I believe the suggestion from @schwobaseggl is correct. From here, the complexity of accessing an element is O(1)
for both dict
and list
, this was somewhat replicated in this question, in fact in the previous setting list
was sligthly faster than dict
. I replicated your benchmark, and added other data structures, in full:
- List
- Dictionary
- Set (using pop)
- Deque (from collections)
- Tuple
The code:
import timeit
from collections import deque
class DictSolution:
DATA = {x: x for x in range(1000000)}
def compute(self, x):
return self.DATA[x]
class SetSolution:
DATA = {i for i in range(1000000)}
def compute(self, x):
return self.DATA.pop()
class DequeSolution:
DATA = deque(i for i in range(1000000))
def compute(self, x):
return self.DATA.popleft()
class ListSolution:
DATA = [i for i in range(1000000)]
def compute(self, x):
return self.DATA[x]
class TupleSolution:
DATA = tuple(i for i in range(1000000))
def compute(self, x):
return self.DATA[x]
def test_dict():
sol = DictSolution()
for i in range(1000000):
sol.compute(i)
def test_set():
sol = SetSolution()
for i in range(1000000):
sol.compute(i)
def test_deque():
sol = DequeSolution()
for i in range(1000000):
sol.compute(i)
def test_list():
sol = ListSolution()
for i in range(1000000):
sol.compute(i)
def test_tuple():
sol = TupleSolution()
for i in range(1000000):
sol.compute(i)
def test_pop_list():
sol = PopListSolution()
for i in range(1000000):
sol.compute(i)
des = timeit.timeit(test_deque, number=1)
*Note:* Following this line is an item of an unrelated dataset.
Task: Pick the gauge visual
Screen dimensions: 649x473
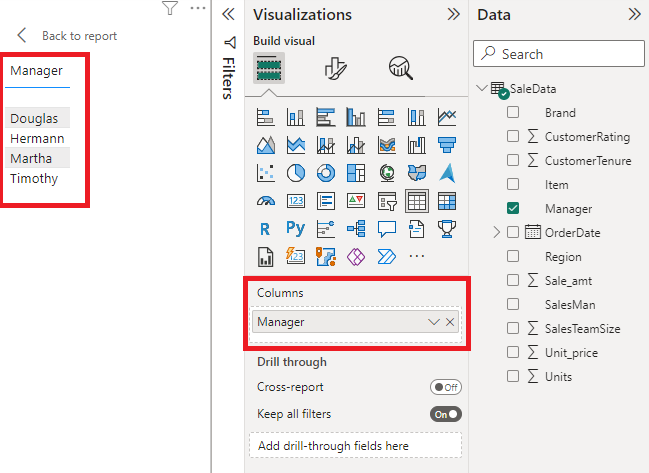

ss = timeit.timeit(test_set, number=1)
ds = timeit.timeit(test_dict, number=1)
ls = timeit.timeit(test_list, number=1)
ts = timeit.timeit(test_tuple, number=1)
times = [("Dict Solution:", ds), ("Set Solution:", ss), ("Deque Solution:", des), ("List Solution:", ls), ("Tuple Solution:", ts)]
for label, time in sorted(times, key=lambda e: e[1]):
print(label, time)
Output
Tuple Solution: 0.1597294129896909
List Solution: 0.16653884798870422
Dict Solution: 0.17414769899914972
Set Solution: 0.190879073983524
Deque Solution: 0.1914772919844836
I ran the script several times and the results were similar with the tuple solution and list solution alternating the lead. Note that both SetSolution
and DequeSolution
were the slowest. So to answer your questions:
- Both
set
and deque
are slower because you are deleting an element from the list, in the other structures you are only accessing the elements.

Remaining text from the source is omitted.